Teaching experts share best of online learning
Books offer pedagogy methods, advice outside the traditional school classroom
Doug Lemov’s life changed when he discovered that a football player he was tutoring at Indiana University could not write a complete sentence. From childhood, the future Big Ten defensive lineman’s teachers didn’t want to demand hard work from such a nice kid with athletic potential.
Lemov became a teacher so he could stop that from happening, then he wrote two books full of precise examples of great instruction. They became a publishing sensation: “Teach
Like a Champion” and “Teach Like a Champion 2.0” have sold 1.3 million copies, and “TLAC 3.0” arrives this summer.
The books allowed Lemov to create a team of teaching experts who have just produced one of the most useful books ever written for this new year. It describes the best kind of online lessons, and how to turn parts of the worldwide experiment in Zoom pedagogy into something that might enhance future instruction anywhere.
The book is “Teaching in the Online Classroom: Surviving
and Thriving in the New Normal.” The authors do not think remote instruction is the solution to our educational problems. Instead, they ache to get back into real classrooms.
“We have spent much of our collective careers
studying them — every tiny interaction by each tiny interaction — because we think they matter so much, and because we think that classrooms are uniquely suited to build a culture around students that bring out their best,” the authors said.
They demonstrate how to mix learning in real time with learning through prepared videos. They show how to remove the barriers of screens — what they call “learning through a tiny keyhole” — by borrowing proven classroom practices, recognizing individual students in thrilling ways and touching children’s lives offline with happy, private chats. They recommend battling student inattention with good work stations, quick openings, smart pacing and the reading of actual books.

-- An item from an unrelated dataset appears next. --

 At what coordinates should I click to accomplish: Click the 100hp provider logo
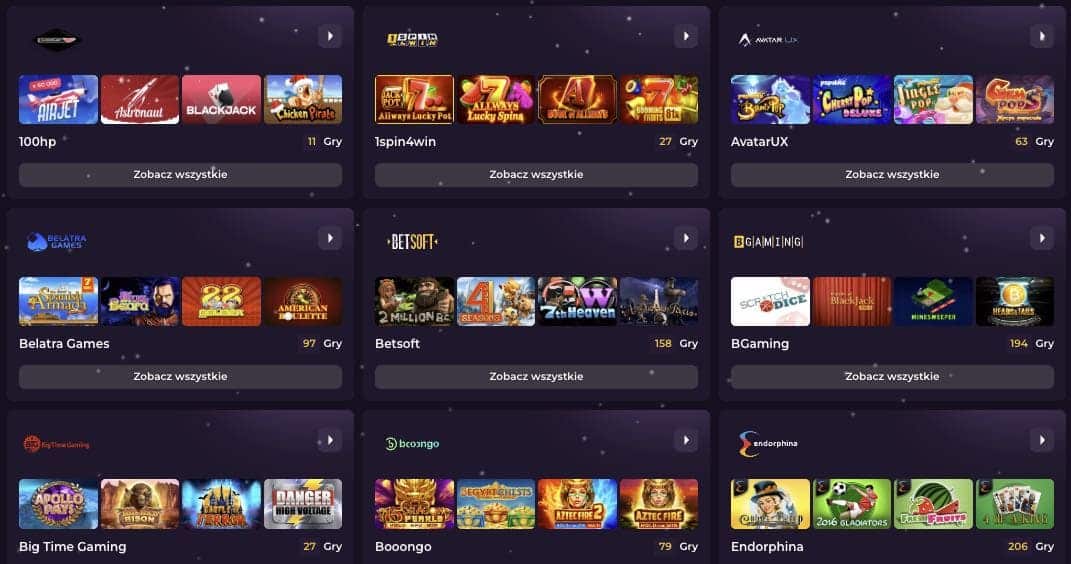click(57, 40)
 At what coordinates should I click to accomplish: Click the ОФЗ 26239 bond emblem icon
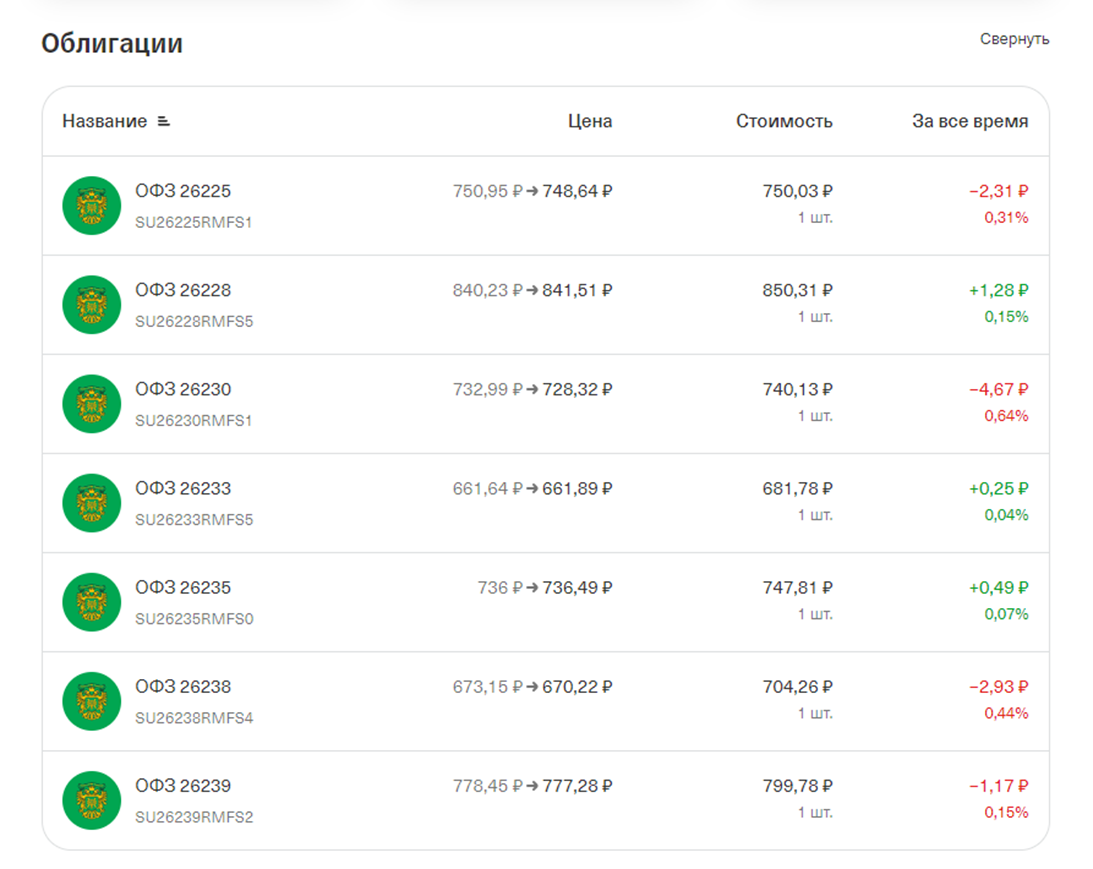(91, 799)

They say remote learning might work better if teachers partnered up, one handling the live classes (what is called synchronous instruction) and one preparing the videos (asynchronous instruction). They extol carefully planned pauses and regular checks for understanding that probe in a friendly way: “Maggie, you always have such interesting insights around problemsolving. What strategy did you use here?”
They raise delicate topics: How are we going to handle schools opening and then suddenly closing again, or opening just for some kids? Are there approaches teachers have learned during this awful year that will help them when they are back in classrooms with students in front of them, waiting expectantly?
Should schools try looping — letting classes stay with the same teacher this fall? The authors acknowledge some students may be left at home because their parents don’t want them at risk of the virus. Those might be reached with emails, texts, phone calls and socially distanced face-to-face meetings, the authors said. They suggest that schools reopening only partially might decide that “who comes back first after a wave of pandemic may be who needs to be back first.”
They note that many instructors
have produced recorded lessons, some quite powerful. Why not use them when schools reopen to help students catch up and encourage periodic reviews essential to longterm learning?
“Having broken the barriers of time and place, we have also potentially opened the door to better and greater use of one of teaching’s scarcest commodities: specific expertise,” the authors said. It is tough to find capable physics, chemistry and higher math teachers in high school. Why not have the best in those categories prepare videos or lesson plans for less-experienced teachers?
The book pulses with enthusiasm for sharing with fellow professionals. I find that more common in teaching than in other kinds of work, such as journalism. Educators aren’t byline hungry like me. But I don’t think they will mind if I reveal the names of those who, with Lemov, wrote the book. In alphabetical order, they are: Emily Badillo, Jaime Brillante, John Costello, Dan Cotton, Colleen Driggs, Kevin Grijalva, Brittany Hargrove, Hilary Lewis, Rob Richard, Jen Rugani, Hannah Solomon, Beth Verrilli, Darryl Williams and Erica Woolway.
They identify several other teachers whose work inspired their recommendations. I was pleased to see many of those techniques being used by the teachers of a certain sixth grader who has let me watch him learn in front of his laptop the past few months.
The book is just one of many instances of teachers helping other teachers. That is a great strength of their profession. It will be with them forever, no matter what devices they have to use to get our children to the next level.